My hands curl into fists. Anger fills the hollow Jamie left behind.
What else is there?
My brother had plans for this town.
Big plans.
At the age of twenty-four—only three years older than me—he wanted to revolutionize how people farmed here. Despite not wanting to have anything to do with tilling the earth, I respected his drive.
And he respected my dreams.
Two weeks ago, we stood right here in this kitchen. I told him about a graphic design program I’d mastered, then spun to show him the outfit I’d styled—a vintage Chloé dress from the 1990s, all pink floral print and ruffled trim that floated when I moved.
I told him how I found it buried in the back of a thrift store in St. Louis. How it sells online for over a thousand dollars, and I paid less than five. How I dreamed of sharing my passion for graphic design and vintage couture clothing.
He lit up like I’d spun gold out of air.
“That’s my Mabel,” he said. “Always finding beauty where no one else thinks to look.”
Jamie saw me.
I wasn’t just a waitress topping off water glasses at the diner to him.

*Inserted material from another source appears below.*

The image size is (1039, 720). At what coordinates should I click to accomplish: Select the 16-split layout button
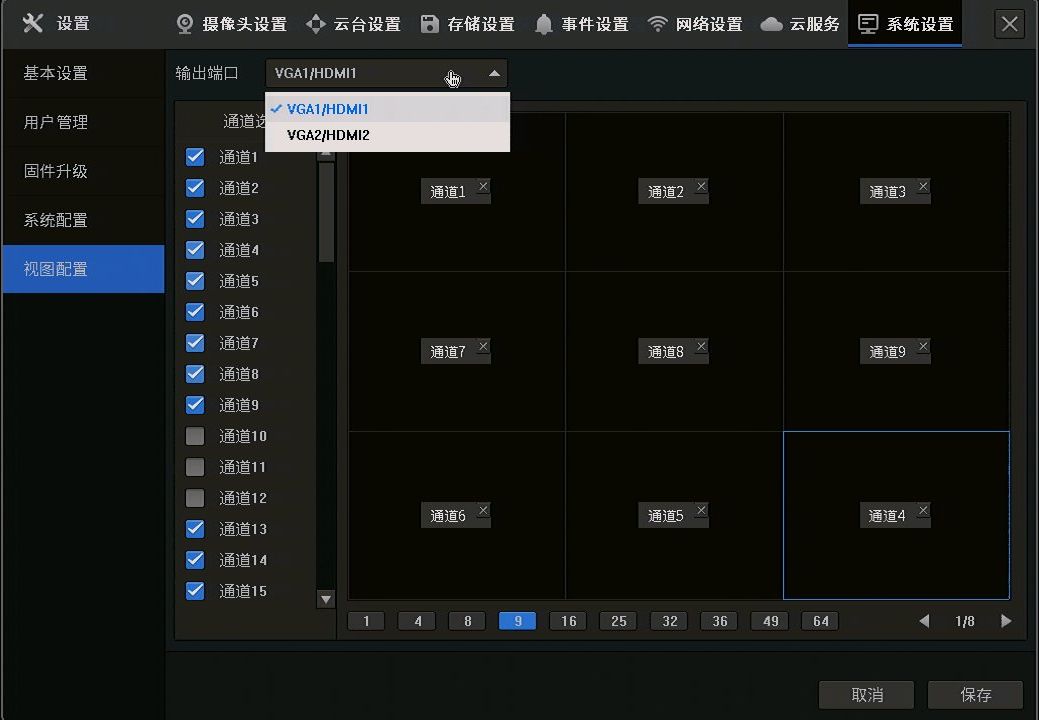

He saw the girl who wanted more, who dreamed in couture. The one who studied vintage French fashion the way this town studies corn yields and rainfall charts. He never made me feel small for wanting a life outside of Elverna. He didn’t need tounderstand every detail. He never rolled his eyes. Never called it a phase. Never once treated my ambition like a joke.
But Jamie was no joke to this town.
His quiet magnetism made people stop and listen. He stood in his truth, and others could see it too. This town trusted him. He had a plan for Elverna to become an organic farming co-op. Even my stone-faced father softened when Jamie spoke of what this town could be.
Jamie read journals, emailed experts, and asked the questions no one else bothered to. He didn’t just talk. He got people moving. Pulled them forward, one by one.
Jamie allowed people to hope—to see past what is and believe in what could be.
I glance out the back door, its rusted hinge holding it half-open. Jamie’s cottage rests in the hush of dusk. Peeling white paint. Faded red shutters.
He left the main house last year and claimed that little bungalow as his own.
It used to be our grandparents’ place. I never knew them. They died before I was born. But Jamie made it his. He filled it with plans and ideas scribbled in notebooks.
So many notebooks.
He poured his dreams for this town into those pages.
Everything is still in its place, but the cottage feels empty.
Or maybe that emptiness is mine.
I catch movement on the cottage’s porch.
Duke is sprawled on the top step, his thick white coat catching the last of the light. Head down, one paw draped over the edge, one ear tilted, listening for footsteps that won’t come.
I sigh. “I know how you feel, boy.”
Another tear slips loose. It trails down my cheek and lands on my dress. A vintage black silk Chloé piece I found online lastyear, all soft drape and a scoop neckline that barely brushes my collarbone.
Another deal. At the time, I wasn’t quite sure where I’d wear it.
I wipe the tear away and brush my fingers over Jamie’s last gift to me.